Human Rights Watch deputy Middle East director, Joe Stork said, "The message this law sends is that Qatar doesn't really care much about migrant workers. Its sponsorship system remains a serious stain on Qatar's international reputation."
Author: The Guardian (UK)
“It is good that Qatar has accepted that its laws were fuelling abuse but these inadequate changes will continue to leave workers at the mercy of exploitative bosses,” [James Lynch, deputy director for global issues at Amnesty] said. Lynch, a former British diplomat in Doha, said that in practice employers would still be able to stop migrant workers from leaving the country and that, by making it easier for employers to confiscate workers’ passports, the new law could make the situation worse. “The tragedy is that many workers think that this new law will be the end of their ordeal,” he said.
The Gulf state is spending an estimated $200bn on new transport infrastructure, housing and sports facilities, including six stadiums designed by architects including Lord Foster and the late Zaha Hadid. Construction for the 2022 World Cup will peak in the coming two years, and Spanish champions FC Barcelona are due to play an exhibition match in Doha on Tuesday.

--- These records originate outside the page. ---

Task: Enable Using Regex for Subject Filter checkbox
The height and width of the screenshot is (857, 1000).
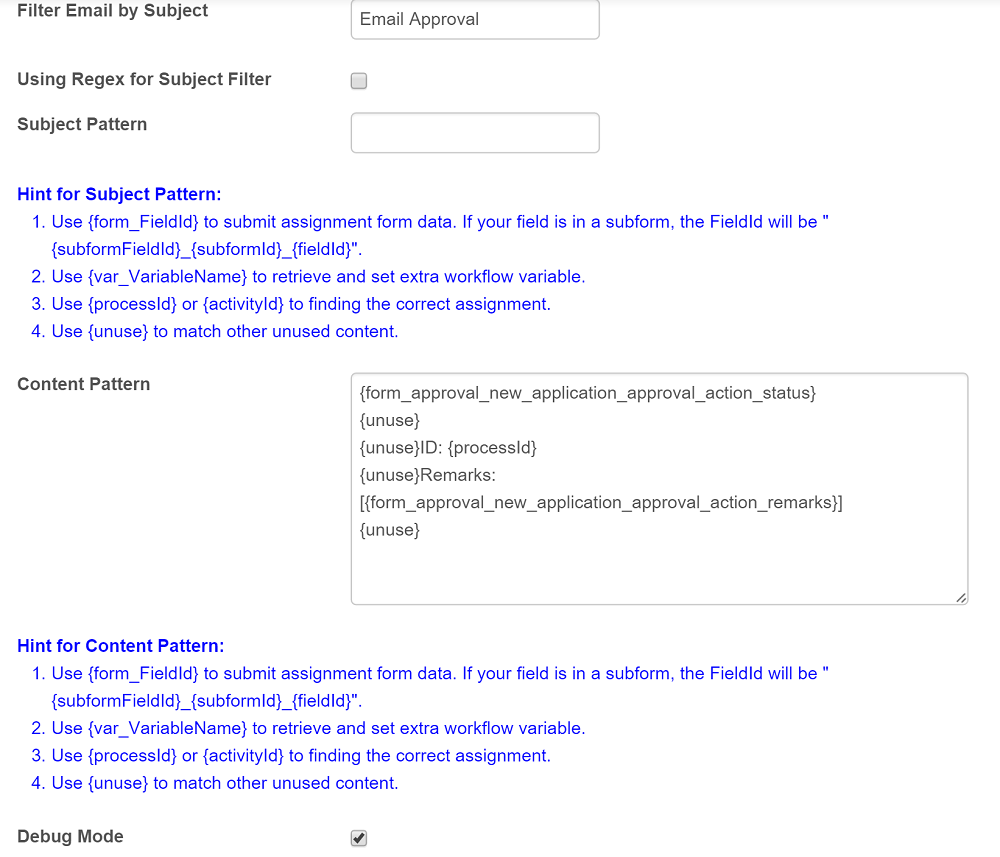Action: tap(359, 81)
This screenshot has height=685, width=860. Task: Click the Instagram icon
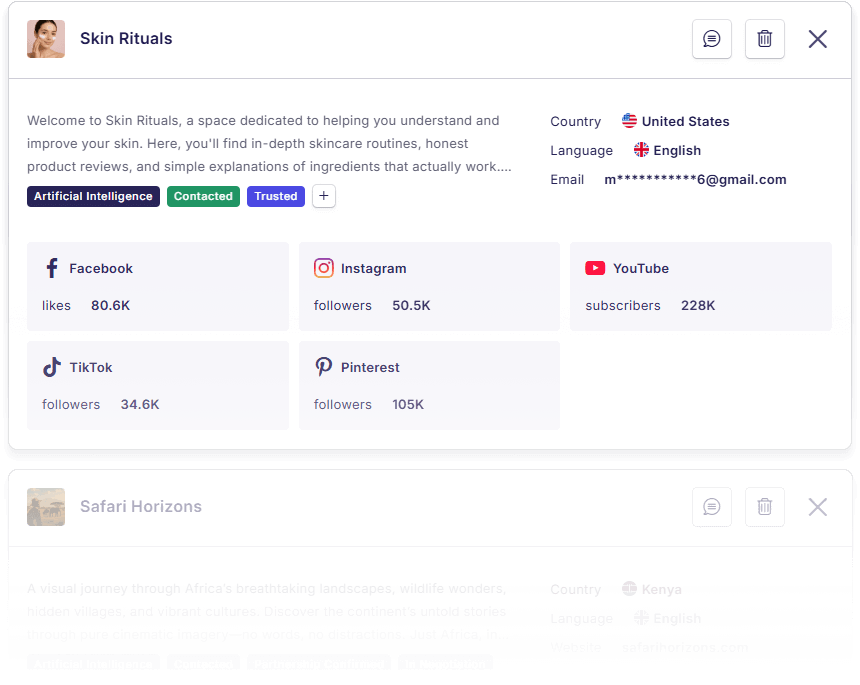(x=324, y=268)
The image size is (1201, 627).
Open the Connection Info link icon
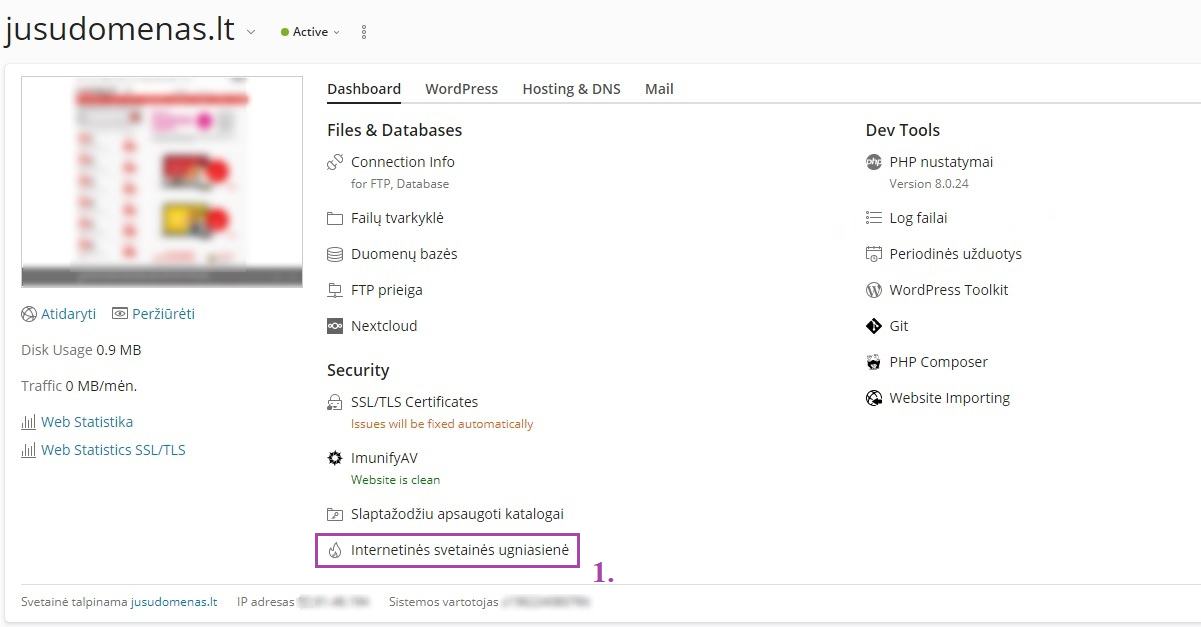tap(335, 162)
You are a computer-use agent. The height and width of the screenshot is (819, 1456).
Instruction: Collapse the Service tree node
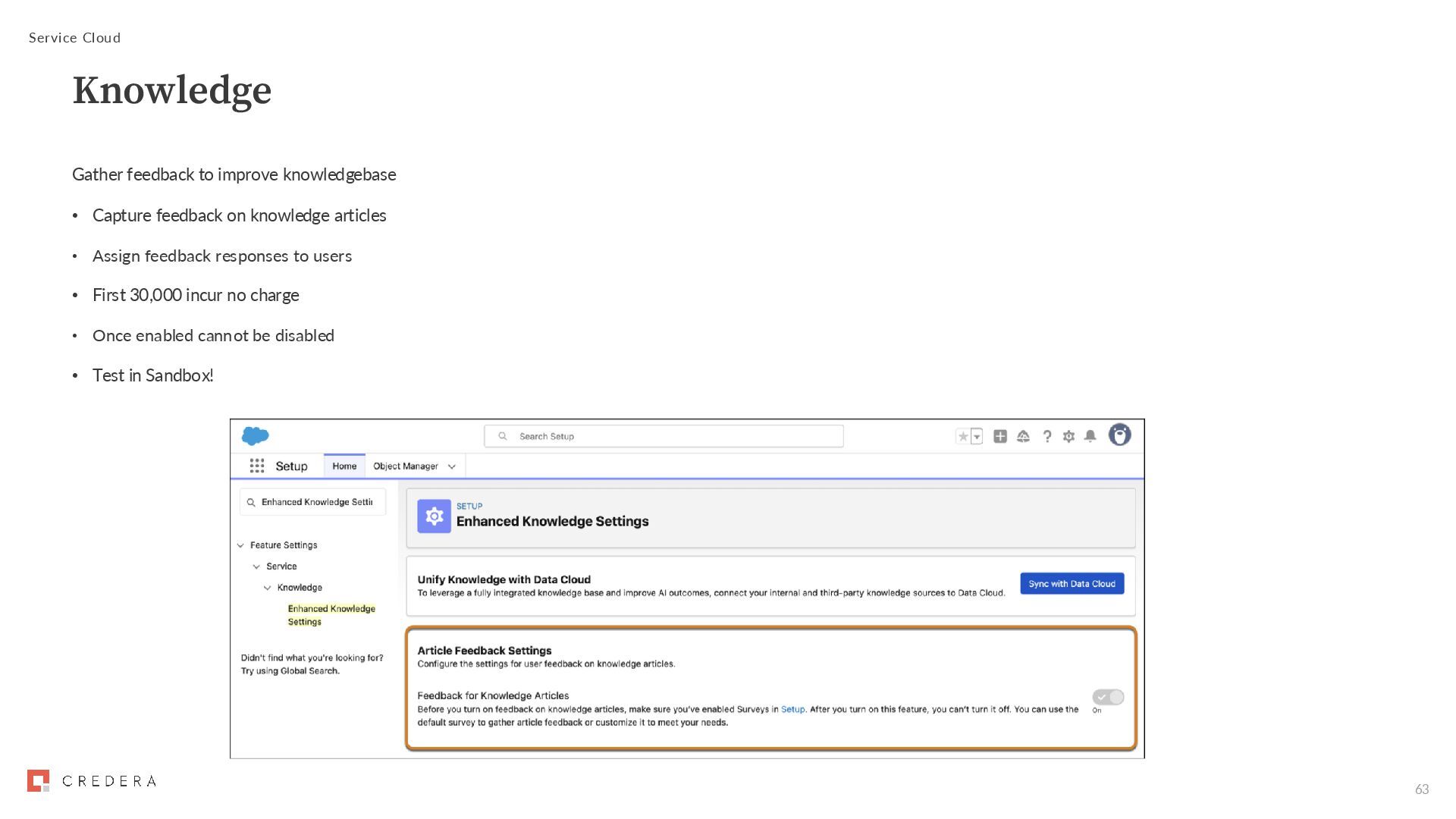point(256,566)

Amnesty has warned Fifa that it “cannot continue to remain shamefully ambivalent to the plight of workers in Qatar” and said FC Barcelona “should make clear to their hosts their desire to play in a human rights-friendly environment. Players and clubs cannot live in a bubble”.
- Related stories: Qatar: Labour reforms come into effect to mixed response
Author: Stephen Russell, ToUChstone Blog
With the International Labour Organisation (ILO) regularly criticising the country and giving it a 2017 deadline to show progress in eradicating modern slavery, Qatar had little choice but to take action. The abolition of kafala would go some way to doing that, and move the country from an outmoded system of employer “sponsorship” (one step removed from ownership) and to a modern system based on contract law.
However, as the law has evolved, concerns have been growing that for all the grand claims of reform, Law 21 might prove to be little more than a veneer to present the country’s labour laws in a better light, and provide little of real substance to transform the difficult lives of migrant workers and protect those at greatest risk of abuse. What the law clearly does not do is change the fundamental power dynamic to allow workers to escape abusive employment.
The timing is also concerning. We’d like to have more faith, but with the ILO Governing Body due to examine Qatar’s progress in March, we foresee that “give us a chance, we only brought in the laws in December” will be used as an excuse for a lot of failures, followed by arguments that they should be given another full year to show their effectiveness.
Author: Tom Finn, Noah Browning & Richard Lough, Thomson Reuters Foundation
The Qatari government on Monday vowed that labour law reforms to make it easier for migrant workers to change jobs and leave the country would bring "tangible benefits"...The reforms will establish the creation of state-run "grievance committees" to which workers can appeal if employers deny them permission. They will also allow workers who have completed contracts to change jobs freely and imposes fines of up to 25,000 riyal ($6,865.87) on businesses who confiscate employees' passports.
Amnesty International said in a statement that the new law would "barely scratch the surface of an abusive system". The campaign group called on Qatar to abolish exit permits altogether and ban passport confiscation.
A workforce of 2.1 million foreigners outnumbers Qatari citizens by about 10 to one. Unions and labor protests are banned. Japesh, an Indian construction worker waving traffic past a building site in Doha on Monday welcomed the reforms but said he would wait to see if the rules were enforced. "They [our bosses] told us before that things would improve but last month our passports were taken and our pay was delayed again," he said.